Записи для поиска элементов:
____________________

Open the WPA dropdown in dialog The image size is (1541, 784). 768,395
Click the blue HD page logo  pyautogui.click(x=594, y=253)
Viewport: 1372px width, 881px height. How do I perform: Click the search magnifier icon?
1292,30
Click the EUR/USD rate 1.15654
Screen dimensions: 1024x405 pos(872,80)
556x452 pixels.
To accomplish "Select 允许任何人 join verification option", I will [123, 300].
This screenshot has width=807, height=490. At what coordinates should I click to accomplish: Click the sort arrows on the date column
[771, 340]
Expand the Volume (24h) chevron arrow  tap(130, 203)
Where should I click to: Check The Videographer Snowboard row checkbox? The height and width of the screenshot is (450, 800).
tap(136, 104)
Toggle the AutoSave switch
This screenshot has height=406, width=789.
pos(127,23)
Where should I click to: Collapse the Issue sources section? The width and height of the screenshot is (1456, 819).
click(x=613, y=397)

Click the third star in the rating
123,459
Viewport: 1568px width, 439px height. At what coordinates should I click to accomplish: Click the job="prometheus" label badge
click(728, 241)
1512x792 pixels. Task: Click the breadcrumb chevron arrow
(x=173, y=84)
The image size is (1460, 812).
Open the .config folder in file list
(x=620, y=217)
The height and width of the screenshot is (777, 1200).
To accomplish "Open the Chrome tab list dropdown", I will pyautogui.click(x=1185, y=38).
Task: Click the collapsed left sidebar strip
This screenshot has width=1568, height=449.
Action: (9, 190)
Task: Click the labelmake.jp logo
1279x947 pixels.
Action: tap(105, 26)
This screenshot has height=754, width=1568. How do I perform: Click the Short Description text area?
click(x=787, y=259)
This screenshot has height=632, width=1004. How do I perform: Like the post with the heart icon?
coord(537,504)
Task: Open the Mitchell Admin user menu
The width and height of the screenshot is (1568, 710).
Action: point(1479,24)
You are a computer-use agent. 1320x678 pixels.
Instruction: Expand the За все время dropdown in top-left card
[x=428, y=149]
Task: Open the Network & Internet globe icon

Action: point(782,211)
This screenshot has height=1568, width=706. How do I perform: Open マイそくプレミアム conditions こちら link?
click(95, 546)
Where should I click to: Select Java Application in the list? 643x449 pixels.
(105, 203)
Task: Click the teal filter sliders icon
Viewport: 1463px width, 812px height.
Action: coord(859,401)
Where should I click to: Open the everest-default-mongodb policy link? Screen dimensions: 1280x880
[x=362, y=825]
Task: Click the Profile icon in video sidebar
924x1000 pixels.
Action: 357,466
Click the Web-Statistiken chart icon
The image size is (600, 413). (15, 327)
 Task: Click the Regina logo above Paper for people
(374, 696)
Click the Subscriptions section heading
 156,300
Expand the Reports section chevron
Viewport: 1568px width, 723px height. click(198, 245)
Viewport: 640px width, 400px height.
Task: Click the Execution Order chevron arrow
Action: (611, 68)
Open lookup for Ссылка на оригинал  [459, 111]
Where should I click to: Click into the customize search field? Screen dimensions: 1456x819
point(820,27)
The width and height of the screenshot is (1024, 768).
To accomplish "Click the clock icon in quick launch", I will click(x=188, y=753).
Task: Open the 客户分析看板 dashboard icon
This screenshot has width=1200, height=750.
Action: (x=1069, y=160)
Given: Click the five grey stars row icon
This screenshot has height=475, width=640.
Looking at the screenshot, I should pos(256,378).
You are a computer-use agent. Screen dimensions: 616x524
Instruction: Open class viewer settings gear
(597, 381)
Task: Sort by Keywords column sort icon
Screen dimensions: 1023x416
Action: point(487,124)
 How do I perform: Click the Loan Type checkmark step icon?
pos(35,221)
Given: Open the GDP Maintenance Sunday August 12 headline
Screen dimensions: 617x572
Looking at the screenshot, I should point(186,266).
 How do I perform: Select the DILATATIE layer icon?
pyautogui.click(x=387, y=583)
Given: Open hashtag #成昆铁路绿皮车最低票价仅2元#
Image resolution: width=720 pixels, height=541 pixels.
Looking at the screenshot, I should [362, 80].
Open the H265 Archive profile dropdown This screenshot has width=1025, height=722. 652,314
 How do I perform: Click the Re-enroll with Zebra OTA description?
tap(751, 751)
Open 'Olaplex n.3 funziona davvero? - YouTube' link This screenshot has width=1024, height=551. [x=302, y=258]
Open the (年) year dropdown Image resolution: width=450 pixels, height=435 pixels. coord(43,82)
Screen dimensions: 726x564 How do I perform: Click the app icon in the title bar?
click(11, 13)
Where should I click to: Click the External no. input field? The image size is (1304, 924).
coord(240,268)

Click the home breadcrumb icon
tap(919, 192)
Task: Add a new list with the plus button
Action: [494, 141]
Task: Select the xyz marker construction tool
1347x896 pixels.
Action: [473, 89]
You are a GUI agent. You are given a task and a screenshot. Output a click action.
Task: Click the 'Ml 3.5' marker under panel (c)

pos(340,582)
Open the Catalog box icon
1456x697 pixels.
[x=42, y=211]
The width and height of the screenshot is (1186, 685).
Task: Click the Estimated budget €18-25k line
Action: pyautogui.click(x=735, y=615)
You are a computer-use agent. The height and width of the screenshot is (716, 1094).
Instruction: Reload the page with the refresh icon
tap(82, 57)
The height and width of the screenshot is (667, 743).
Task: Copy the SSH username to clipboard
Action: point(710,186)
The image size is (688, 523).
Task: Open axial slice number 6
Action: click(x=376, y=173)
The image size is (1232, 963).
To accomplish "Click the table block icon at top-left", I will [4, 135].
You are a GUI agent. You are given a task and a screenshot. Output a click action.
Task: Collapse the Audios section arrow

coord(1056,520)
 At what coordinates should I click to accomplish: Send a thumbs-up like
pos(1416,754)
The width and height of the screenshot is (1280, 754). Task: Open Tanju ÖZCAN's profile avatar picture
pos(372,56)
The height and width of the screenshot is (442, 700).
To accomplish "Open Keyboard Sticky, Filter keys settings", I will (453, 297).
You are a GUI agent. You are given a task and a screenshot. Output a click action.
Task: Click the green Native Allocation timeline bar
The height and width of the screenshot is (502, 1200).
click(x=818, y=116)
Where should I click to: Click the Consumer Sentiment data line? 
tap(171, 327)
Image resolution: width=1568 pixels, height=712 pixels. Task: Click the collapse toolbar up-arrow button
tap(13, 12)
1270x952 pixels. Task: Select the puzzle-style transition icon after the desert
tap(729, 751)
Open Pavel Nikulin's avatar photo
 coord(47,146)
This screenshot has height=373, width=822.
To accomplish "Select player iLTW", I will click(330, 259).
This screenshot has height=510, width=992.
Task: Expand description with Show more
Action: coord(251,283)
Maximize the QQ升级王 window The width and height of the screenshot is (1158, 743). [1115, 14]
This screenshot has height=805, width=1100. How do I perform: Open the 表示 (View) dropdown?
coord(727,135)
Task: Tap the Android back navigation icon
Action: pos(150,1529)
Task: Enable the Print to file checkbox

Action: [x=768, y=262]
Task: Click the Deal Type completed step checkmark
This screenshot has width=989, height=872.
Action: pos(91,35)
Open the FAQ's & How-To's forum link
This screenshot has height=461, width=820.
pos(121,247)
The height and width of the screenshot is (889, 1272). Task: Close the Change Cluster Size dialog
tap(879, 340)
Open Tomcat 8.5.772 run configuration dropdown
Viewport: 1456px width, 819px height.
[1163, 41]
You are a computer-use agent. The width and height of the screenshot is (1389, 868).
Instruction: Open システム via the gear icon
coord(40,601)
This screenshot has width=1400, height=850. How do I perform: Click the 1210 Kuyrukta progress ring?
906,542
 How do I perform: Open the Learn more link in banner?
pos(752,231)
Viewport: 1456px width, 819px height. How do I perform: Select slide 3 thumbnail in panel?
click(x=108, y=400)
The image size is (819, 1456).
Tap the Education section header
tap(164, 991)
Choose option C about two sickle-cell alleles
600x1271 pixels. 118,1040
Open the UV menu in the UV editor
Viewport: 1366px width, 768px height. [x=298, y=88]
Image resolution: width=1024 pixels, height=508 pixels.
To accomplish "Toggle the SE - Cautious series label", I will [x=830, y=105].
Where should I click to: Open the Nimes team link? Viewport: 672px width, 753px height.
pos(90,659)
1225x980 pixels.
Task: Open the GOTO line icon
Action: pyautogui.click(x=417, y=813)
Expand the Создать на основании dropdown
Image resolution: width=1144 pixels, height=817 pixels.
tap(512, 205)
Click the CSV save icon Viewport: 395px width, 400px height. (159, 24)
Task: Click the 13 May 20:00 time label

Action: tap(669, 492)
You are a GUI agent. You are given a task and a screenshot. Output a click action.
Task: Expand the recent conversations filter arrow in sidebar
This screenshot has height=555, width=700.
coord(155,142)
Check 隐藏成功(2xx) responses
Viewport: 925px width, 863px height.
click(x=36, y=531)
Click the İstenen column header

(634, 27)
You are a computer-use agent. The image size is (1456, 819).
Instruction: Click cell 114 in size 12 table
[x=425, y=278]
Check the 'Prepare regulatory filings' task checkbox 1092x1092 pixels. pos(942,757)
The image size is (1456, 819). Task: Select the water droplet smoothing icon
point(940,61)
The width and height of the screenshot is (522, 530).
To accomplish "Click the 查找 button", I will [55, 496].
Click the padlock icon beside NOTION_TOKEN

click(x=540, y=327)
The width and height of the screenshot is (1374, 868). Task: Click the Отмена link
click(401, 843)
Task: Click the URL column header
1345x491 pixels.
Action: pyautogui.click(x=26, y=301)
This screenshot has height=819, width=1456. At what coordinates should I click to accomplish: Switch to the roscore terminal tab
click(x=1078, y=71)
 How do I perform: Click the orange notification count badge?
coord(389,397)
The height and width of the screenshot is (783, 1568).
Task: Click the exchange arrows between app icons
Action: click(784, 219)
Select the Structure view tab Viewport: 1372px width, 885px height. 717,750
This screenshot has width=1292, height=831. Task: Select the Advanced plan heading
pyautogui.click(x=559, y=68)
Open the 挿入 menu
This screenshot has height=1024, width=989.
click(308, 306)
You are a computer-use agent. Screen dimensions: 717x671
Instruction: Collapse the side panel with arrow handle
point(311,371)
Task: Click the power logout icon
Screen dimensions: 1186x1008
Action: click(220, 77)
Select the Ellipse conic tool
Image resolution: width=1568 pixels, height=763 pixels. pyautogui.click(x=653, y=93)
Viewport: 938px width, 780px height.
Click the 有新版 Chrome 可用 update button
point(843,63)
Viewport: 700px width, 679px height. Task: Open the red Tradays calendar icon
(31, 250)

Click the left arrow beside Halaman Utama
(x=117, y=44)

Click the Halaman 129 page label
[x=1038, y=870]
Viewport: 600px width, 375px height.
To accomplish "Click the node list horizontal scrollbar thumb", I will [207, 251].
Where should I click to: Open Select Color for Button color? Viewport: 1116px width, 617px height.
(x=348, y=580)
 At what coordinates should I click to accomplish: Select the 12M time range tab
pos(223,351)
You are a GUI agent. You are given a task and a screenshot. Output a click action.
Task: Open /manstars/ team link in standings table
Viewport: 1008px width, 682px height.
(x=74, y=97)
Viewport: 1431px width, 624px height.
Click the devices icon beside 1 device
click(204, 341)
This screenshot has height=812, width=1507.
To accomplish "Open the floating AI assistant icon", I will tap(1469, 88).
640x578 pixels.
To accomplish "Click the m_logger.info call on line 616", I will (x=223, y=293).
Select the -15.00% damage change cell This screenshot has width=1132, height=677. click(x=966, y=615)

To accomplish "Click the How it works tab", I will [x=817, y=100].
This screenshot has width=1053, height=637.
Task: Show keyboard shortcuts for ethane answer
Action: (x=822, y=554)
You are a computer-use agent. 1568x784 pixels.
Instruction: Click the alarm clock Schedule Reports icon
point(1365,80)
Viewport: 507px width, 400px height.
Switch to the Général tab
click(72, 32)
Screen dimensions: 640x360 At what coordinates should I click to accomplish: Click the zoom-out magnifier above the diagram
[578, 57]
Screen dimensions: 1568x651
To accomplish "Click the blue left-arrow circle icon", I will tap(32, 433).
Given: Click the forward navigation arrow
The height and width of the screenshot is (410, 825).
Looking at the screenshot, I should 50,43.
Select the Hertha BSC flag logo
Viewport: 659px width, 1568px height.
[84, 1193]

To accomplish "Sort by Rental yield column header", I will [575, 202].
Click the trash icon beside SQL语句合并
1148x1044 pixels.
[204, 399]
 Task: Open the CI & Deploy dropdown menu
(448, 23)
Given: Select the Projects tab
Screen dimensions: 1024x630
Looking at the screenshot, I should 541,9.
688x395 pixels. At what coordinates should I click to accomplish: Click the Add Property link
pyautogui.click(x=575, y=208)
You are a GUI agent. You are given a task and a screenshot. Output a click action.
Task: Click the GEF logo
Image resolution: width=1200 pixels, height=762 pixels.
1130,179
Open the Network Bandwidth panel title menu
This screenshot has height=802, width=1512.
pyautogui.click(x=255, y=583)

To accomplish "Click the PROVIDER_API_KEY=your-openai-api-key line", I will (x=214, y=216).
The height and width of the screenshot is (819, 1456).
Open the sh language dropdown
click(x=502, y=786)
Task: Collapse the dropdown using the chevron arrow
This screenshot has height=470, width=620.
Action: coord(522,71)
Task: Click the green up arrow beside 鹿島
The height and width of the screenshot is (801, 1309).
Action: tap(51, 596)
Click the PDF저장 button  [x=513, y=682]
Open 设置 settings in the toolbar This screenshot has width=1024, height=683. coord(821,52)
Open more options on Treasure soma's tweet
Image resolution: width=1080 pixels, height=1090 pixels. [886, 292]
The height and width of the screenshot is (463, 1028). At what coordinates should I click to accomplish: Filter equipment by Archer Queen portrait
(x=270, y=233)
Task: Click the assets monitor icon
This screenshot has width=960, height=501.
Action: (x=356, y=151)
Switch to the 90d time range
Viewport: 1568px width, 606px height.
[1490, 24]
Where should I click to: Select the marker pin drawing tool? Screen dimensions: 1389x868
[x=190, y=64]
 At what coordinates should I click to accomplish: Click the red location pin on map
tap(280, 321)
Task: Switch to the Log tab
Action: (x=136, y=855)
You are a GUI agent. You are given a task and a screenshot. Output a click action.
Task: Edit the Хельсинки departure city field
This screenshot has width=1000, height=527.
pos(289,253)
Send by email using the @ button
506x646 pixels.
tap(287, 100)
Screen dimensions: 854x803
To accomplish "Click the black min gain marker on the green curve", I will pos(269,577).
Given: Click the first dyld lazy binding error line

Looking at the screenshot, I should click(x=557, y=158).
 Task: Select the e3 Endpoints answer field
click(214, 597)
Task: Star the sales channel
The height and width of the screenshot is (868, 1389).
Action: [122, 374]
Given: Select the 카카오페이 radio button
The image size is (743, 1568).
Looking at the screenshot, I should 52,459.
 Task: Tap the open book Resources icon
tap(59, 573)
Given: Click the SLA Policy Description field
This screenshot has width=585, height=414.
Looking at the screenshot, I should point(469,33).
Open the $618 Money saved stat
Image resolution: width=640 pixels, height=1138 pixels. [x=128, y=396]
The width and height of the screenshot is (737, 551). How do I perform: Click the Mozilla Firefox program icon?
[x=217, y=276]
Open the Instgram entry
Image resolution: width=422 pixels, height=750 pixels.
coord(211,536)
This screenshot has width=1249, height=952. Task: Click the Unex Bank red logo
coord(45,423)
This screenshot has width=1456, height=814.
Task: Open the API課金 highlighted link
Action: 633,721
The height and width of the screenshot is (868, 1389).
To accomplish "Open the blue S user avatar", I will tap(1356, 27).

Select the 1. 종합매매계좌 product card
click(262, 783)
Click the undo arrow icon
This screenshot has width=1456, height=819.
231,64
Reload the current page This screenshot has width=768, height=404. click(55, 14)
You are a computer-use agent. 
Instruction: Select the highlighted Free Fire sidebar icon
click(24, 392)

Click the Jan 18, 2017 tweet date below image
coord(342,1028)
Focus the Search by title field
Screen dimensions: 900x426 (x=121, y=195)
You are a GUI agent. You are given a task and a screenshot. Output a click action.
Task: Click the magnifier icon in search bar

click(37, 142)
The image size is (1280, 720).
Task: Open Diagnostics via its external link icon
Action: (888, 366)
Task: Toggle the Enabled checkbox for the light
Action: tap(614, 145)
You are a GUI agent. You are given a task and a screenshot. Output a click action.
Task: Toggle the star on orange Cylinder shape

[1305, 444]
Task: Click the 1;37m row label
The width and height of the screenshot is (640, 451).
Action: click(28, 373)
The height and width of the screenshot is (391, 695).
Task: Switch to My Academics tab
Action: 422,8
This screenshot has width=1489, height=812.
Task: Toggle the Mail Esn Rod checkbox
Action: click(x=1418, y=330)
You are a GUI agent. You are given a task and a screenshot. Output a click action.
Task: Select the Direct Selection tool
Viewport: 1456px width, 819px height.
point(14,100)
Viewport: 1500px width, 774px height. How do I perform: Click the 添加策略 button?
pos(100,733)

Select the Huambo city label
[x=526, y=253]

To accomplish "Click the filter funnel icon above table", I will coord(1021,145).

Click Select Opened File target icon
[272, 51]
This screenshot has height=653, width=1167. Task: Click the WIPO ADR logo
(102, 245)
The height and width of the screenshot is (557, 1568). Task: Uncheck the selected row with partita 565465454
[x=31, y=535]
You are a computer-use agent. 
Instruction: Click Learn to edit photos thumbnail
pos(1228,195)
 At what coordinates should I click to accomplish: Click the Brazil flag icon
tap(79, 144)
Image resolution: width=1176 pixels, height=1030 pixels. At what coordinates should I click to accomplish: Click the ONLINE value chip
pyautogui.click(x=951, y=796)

____________________

ЧТО ТРЕБУЕТСЯ: Оформите как JSON-список строк участок записей от строки с «This screenshot has width=807, height=490.» до строки с «Action: tap(105, 26)», включая обе эти строки. Каждой строке должен соответствовать один элемент списка, а пустые строки пропустите.

ПОЛНЫЙ ОТВЕТ:
[
  "This screenshot has width=807, height=490. At what coordinates should I click to accomplish: Click the sort arrows on the date column",
  "[771, 340]",
  "Expand the Volume (24h) chevron arrow  tap(130, 203)",
  "Where should I click to: Check The Videographer Snowboard row checkbox? The height and width of the screenshot is (450, 800).",
  "tap(136, 104)",
  "Toggle the AutoSave switch",
  "This screenshot has height=406, width=789.",
  "pos(127,23)",
  "Where should I click to: Collapse the Issue sources section? The width and height of the screenshot is (1456, 819).",
  "click(x=613, y=397)",
  "Click the third star in the rating",
  "123,459",
  "Viewport: 1568px width, 439px height. At what coordinates should I click to accomplish: Click the job=\"prometheus\" label badge",
  "click(728, 241)",
  "1512x792 pixels. Task: Click the breadcrumb chevron arrow",
  "(x=173, y=84)",
  "The image size is (1460, 812).",
  "Open the .config folder in file list",
  "(x=620, y=217)",
  "The height and width of the screenshot is (777, 1200).",
  "To accomplish \"Open the Chrome tab list dropdown\", I will pyautogui.click(x=1185, y=38).",
  "Task: Click the collapsed left sidebar strip",
  "This screenshot has width=1568, height=449.",
  "Action: (9, 190)",
  "Task: Click the labelmake.jp logo",
  "1279x947 pixels.",
  "Action: tap(105, 26)"
]